Studio Legale Polizio

Processo Marlane. Assoluzioni confermate

Contesto: Il processo riguarda il fallimento della fabbrica tessile Marlane di Praia a Mare (CS) e le accuse di disastro ambientale e omicidio colposo legate alla morte per tumore di 18 ex operai, presumibilmente a causa delle condizioni lavorative e dell’uso di sostanze tossiche nello stabilimento.

Primo Grado: In primo grado, nel 2014, il Tribunale di Paola aveva assolto tutti i 12 imputati (tra ex amministratori e dirigenti) “perché il fatto non sussiste”.

Appello – Richieste della Procura Generale:

  • La Procura Generale di Catanzaro ha chiesto alla Corte d’Appello di riformare la sentenza di primo grado, ritenendo che ci siano elementi sufficienti per una condanna.
  • In particolare, ha chiesto la condanna a 10 anni di reclusione per i fratelli svizzeri Stephan e Peter Blum (ex amministratori della Marlane) e per Giuseppe Greco (ex direttore dello stabilimento).
  • Per gli altri 9 imputati, la Procura Generale ha chiesto la conferma dell’assoluzione del primo grado.

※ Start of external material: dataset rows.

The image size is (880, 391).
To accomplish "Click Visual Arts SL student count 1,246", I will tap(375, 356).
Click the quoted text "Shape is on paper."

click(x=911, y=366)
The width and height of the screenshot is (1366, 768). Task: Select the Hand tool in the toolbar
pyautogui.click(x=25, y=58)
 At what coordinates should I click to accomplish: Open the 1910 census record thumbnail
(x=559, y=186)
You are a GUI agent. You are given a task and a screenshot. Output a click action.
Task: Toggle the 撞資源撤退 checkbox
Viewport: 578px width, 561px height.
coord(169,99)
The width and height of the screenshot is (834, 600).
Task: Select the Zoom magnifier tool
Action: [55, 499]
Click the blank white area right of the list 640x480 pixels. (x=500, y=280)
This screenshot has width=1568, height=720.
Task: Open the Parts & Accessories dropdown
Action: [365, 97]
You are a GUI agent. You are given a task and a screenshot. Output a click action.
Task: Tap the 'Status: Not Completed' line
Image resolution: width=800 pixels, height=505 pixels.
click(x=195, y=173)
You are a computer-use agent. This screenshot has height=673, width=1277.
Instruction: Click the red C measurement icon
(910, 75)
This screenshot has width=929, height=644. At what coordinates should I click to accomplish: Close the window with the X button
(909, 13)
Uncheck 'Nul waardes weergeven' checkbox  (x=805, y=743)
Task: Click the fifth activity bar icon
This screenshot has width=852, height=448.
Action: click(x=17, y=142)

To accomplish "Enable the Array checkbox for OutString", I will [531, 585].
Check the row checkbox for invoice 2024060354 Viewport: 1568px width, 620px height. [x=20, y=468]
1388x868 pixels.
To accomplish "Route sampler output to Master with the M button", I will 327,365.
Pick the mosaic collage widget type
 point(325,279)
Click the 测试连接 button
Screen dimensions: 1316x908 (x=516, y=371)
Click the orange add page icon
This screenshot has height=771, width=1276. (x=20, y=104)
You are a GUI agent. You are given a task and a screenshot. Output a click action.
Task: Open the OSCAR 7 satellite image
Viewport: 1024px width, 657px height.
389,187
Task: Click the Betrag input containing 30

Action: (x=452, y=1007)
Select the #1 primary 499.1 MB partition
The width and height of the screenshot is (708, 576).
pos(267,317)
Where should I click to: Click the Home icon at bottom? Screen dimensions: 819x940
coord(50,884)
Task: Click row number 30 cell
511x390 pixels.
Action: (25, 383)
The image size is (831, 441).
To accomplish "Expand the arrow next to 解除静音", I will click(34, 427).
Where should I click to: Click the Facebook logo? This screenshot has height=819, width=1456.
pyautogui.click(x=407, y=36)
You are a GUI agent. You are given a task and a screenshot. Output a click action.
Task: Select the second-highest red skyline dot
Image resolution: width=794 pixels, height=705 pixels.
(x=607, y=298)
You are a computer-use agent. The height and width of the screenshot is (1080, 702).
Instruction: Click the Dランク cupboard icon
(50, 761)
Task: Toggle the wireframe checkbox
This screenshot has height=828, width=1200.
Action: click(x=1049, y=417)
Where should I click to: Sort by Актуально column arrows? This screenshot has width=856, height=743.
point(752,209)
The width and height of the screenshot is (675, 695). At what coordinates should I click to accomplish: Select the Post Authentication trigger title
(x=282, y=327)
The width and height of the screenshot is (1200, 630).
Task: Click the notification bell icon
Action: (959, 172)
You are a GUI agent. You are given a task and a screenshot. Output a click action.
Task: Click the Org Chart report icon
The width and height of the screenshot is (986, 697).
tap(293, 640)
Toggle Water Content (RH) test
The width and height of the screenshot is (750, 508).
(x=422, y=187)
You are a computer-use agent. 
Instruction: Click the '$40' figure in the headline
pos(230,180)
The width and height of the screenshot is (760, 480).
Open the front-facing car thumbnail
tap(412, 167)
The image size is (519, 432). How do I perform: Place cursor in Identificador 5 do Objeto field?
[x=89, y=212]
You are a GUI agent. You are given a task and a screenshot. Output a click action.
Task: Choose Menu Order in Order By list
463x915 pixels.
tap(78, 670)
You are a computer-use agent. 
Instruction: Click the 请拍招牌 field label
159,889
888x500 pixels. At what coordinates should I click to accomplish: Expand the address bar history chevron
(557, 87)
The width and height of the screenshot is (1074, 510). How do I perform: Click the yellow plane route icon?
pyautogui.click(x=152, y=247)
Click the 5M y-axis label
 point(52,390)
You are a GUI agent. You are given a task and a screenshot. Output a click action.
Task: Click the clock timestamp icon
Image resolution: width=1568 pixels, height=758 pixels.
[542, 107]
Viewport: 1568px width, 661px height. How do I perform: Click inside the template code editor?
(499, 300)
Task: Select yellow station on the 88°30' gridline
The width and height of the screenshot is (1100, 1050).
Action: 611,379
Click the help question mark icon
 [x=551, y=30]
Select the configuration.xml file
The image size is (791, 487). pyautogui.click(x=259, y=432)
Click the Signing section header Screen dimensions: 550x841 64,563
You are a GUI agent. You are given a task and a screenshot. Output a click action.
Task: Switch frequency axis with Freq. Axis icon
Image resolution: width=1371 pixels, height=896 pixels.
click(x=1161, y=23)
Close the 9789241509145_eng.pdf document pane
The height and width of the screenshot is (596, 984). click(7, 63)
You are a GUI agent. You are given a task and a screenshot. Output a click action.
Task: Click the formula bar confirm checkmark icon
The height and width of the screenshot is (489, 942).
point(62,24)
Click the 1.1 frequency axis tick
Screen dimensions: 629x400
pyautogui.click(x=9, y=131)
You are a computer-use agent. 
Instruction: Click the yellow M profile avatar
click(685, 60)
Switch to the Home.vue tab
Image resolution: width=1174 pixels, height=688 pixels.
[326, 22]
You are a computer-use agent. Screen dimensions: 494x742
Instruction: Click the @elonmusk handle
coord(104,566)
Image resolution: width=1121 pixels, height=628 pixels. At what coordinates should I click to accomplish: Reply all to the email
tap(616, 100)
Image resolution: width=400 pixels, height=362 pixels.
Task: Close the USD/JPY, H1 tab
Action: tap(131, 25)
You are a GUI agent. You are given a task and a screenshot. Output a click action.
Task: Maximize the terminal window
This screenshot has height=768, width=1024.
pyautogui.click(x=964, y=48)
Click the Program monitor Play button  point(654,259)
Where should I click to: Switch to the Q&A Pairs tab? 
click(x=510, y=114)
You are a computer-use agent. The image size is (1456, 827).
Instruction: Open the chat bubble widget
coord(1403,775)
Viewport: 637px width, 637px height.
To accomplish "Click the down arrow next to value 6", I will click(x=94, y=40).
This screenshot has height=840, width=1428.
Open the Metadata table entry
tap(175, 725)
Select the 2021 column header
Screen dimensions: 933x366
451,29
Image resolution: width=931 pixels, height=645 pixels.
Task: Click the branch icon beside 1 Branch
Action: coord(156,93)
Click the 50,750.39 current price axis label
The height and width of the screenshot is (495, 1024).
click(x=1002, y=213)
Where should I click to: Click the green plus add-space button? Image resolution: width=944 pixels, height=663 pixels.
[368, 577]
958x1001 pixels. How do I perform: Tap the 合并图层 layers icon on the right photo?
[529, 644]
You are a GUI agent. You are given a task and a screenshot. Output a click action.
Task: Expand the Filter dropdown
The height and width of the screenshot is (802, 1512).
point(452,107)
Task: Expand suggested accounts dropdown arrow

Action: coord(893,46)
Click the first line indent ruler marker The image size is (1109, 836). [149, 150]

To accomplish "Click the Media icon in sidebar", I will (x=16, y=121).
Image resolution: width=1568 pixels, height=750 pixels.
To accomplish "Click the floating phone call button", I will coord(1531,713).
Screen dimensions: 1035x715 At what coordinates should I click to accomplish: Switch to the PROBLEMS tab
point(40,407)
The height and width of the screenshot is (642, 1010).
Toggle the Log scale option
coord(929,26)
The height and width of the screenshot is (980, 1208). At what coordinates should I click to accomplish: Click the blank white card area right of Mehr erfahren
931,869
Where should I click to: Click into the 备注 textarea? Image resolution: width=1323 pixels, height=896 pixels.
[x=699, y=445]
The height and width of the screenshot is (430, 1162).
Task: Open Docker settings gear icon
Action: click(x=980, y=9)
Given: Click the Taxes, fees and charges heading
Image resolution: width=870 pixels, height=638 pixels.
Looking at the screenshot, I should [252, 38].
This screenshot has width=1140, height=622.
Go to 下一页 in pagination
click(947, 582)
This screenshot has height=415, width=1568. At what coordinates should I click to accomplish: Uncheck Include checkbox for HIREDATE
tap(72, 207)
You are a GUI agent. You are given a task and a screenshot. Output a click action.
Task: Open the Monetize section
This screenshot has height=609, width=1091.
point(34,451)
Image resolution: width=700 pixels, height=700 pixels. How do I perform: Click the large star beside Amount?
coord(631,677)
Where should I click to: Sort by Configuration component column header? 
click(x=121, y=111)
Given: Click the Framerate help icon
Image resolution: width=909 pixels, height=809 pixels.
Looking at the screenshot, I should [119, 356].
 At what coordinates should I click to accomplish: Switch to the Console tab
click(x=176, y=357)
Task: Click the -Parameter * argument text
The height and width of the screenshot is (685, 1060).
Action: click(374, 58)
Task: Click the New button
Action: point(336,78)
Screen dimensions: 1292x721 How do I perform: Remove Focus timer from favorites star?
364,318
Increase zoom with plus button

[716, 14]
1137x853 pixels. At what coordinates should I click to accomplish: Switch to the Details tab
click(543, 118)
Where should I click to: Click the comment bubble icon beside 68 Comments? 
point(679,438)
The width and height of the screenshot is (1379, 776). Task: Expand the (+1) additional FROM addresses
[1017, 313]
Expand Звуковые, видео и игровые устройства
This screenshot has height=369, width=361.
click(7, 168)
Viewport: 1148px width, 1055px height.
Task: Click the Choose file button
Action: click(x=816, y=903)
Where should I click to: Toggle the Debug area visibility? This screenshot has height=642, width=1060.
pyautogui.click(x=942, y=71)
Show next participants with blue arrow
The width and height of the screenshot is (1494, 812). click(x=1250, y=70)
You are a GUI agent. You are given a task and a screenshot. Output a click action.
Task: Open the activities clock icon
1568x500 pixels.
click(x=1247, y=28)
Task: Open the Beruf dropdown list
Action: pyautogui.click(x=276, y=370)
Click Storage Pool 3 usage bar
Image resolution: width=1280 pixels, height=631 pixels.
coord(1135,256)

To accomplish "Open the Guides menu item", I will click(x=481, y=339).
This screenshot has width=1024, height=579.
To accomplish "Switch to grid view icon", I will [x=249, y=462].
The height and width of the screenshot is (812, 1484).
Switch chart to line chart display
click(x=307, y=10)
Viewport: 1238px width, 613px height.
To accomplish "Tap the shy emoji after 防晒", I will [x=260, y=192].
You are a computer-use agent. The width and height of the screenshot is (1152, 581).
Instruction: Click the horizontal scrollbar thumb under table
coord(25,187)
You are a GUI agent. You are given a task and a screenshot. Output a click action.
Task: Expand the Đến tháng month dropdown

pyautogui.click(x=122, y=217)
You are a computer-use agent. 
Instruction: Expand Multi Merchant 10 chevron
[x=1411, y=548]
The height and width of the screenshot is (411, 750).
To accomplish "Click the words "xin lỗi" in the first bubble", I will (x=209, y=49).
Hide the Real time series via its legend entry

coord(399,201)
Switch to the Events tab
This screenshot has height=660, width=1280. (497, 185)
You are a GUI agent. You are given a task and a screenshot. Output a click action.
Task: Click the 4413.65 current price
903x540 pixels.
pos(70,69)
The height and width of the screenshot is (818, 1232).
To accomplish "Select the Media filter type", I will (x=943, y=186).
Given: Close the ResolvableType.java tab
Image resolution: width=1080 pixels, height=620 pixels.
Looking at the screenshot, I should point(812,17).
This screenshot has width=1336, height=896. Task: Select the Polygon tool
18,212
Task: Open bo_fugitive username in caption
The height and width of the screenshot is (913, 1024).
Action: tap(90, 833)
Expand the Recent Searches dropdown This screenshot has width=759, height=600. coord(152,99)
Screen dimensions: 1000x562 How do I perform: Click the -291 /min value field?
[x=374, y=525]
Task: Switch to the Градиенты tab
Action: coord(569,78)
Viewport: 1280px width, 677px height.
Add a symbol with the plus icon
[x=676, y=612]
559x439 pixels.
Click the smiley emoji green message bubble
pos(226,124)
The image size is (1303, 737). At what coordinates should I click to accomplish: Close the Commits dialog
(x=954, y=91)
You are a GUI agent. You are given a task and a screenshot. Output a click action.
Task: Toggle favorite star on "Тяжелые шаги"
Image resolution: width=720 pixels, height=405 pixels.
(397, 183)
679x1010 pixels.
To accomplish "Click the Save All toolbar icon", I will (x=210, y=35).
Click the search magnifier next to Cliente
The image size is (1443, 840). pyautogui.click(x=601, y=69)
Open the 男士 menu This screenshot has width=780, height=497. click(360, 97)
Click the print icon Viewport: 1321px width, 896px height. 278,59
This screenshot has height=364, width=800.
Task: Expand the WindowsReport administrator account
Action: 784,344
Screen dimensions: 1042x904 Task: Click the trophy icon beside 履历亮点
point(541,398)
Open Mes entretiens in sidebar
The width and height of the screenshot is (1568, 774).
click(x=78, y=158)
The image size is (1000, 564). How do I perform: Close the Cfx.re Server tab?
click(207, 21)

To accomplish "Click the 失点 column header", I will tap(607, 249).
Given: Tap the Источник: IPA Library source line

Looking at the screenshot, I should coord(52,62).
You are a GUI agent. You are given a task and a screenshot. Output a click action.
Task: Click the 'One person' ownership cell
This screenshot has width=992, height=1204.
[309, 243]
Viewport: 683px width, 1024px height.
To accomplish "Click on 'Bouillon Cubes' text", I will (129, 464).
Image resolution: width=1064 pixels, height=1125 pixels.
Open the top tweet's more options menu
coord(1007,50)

Reazione delle Parti Civili:

  • Gli avvocati delle parti civili (familiari delle vittime e associazioni) hanno espresso soddisfazione per le richieste della Procura Generale, vedendo in esse un riconoscimento delle loro battaglie e delle sofferenze subite.
  • Hanno ribadito la richiesta di risarcimento danni.

Reazione degli Imputati:

  • La difesa degli imputati ha mantenuto la linea dell’innocenza, sostenendo l’assenza di un nesso causale tra l’attività lavorativa e le patologie tumorali, o la mancanza di consapevolezza da parte degli imputati.

Il collegio difensivo. Tra gli avvocati impegnati nel processo compaiono i nomi di Giancarlo Pittelli, Lucio Conte, Nico D’Ascola, Guido Calvi, Niccolò Ghedini, Licia Polizio, Giuseppe Lucibello, Mario Pastero, Patrizia Morello, Pietro Perugini.